34 There was other material before the Tribunal concerning the applicant’s depression.
35 First, the applicant’s statement, also submitted with his revocation request, referred to a part of his family situation, at least historically, “ruining my mental health”.
36 Secondly, in the original decision, the delegate noted that the applicant stated he “has spoken to someone” about his depression and mental health. This comment is likely to have been from the applicant’s personal circumstances form in which he was asked the following question and gave the following answer:
10. CRIMINAL HISTORY AND RISK OF REOFFENDING
…
If you have completed any courses or programs that will help you to avoid further offending, provide details of these and attach evidence.

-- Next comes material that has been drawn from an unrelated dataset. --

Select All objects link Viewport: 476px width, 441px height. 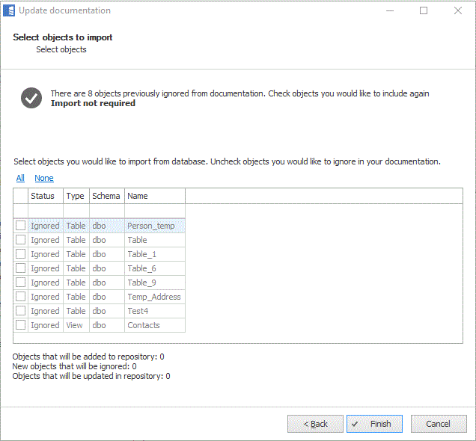[x=20, y=178]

I have not completed any courses because my time incarceration were not long enough to complete the course but I have spoken to someone about depression and mental health
37 Thirdly, consistently with Professor Freeman’s later report, the applicant’s SFIC identified that the applicant had been affected “severely with anxiety, depression and sleeplessness” for which he was prescribed antidepressants and melatonin. The “Facts” part of the SFIC included:
Applicant’s personal circumstances
…
27. The Applicant instructs that he was unable to commit to any rehabilitation programs due to the frequent transfer from one (1) prison to another. The Applicant was transferred from the Arthur Gorrie Correctional Centre to the Brisbane Correctional Centre to the Woodford Correctional Centre. Upon completion of the Applicant’s sentence, he was transferred to the Brisbane Immigration Transit Accommodation Centre and then finally to the Yongah Hill Immigration Detention Centre.
28. Further, the Applicant has been affected severely with anxiety, depression and sleeplessness, for which he has been prescribed the following medications:
a. Antidepressants; and
b. Melatonin.
29. Due the effects of the Applicant’s depression, he has been unable to committed to any rehabilitation programs at Yongah Hill Immigration Detention Centre.

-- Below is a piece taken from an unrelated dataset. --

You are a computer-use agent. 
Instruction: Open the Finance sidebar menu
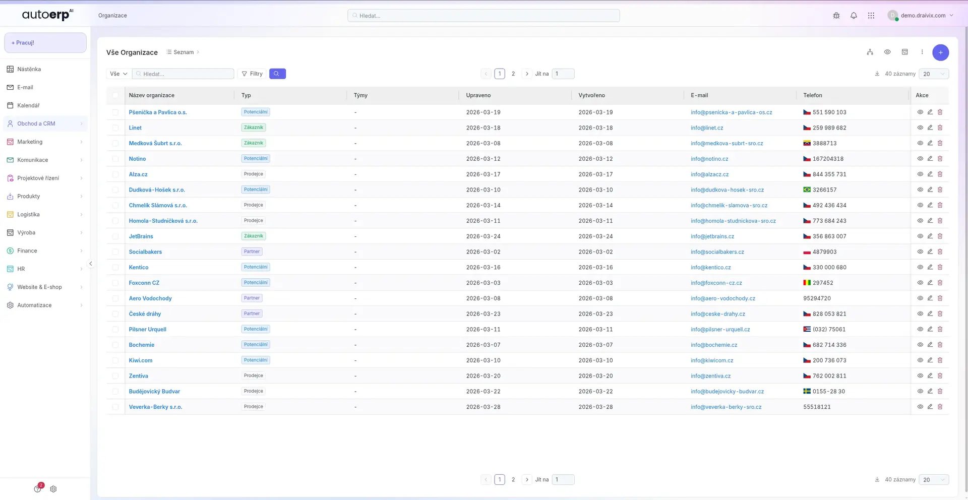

30. However, the Applicant intends to attend professional help with his mental health wellbeing and attend rehabilitation programs.

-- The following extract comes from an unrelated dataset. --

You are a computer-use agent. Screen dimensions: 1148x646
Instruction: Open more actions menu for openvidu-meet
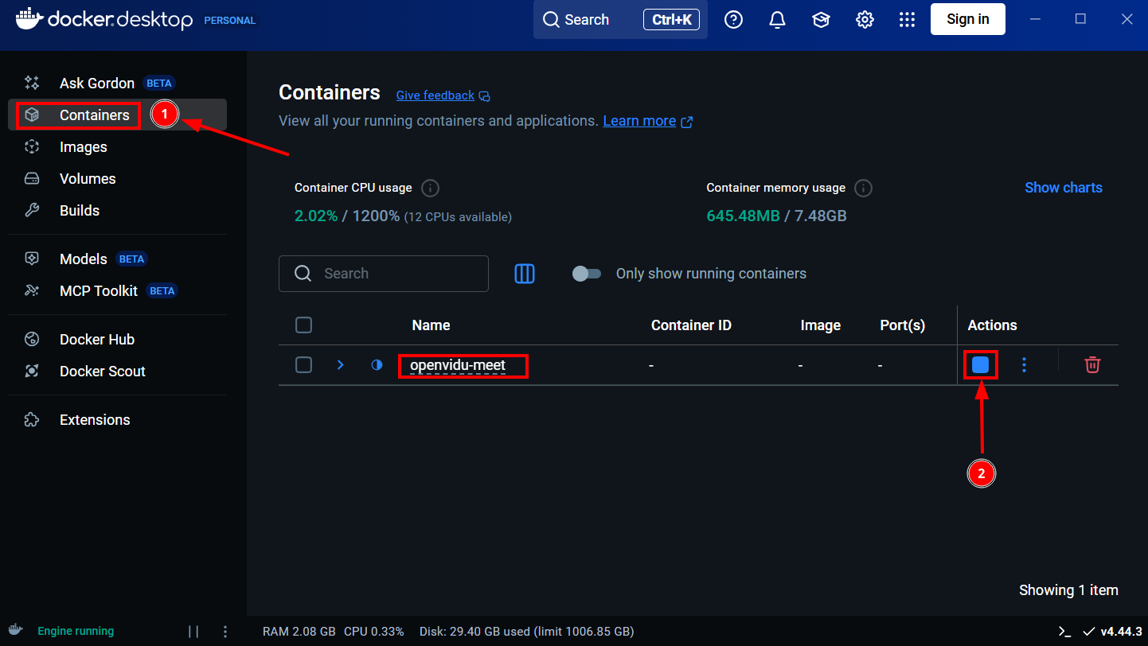1024,365
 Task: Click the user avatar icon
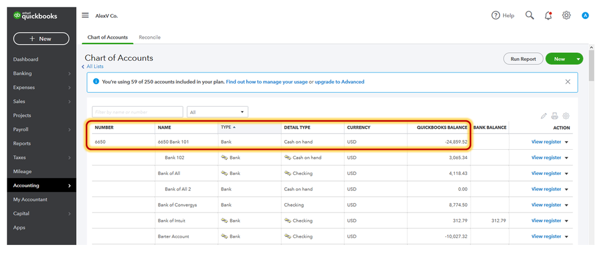tap(585, 15)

38 The “Contentions” part of the SFIC included a series of contentions under the heading “Submissions in relation to principles of Direction 79” and included:
88. Extent of impediment if removed
a. If the Applicant’s visa remains cancelled, he will have no ability to draw from any personal networks to assist him in the Solomon Islands compared to Australia, which is a significant social barrier. The Applicant will lose the benefit of his family he has received to date, which must be a significant consideration.
b. The Applicant would not be able to maintain the benefit of employment in the Solomon Island with his qualifications (certificate III and IV in fitness) and the lack of professional network in Solomon Islands, which will necessarily affect his current financial circumstances, his family’s financial circumstances, and his future employability. Therefore, there is a significant economical barrier to consider.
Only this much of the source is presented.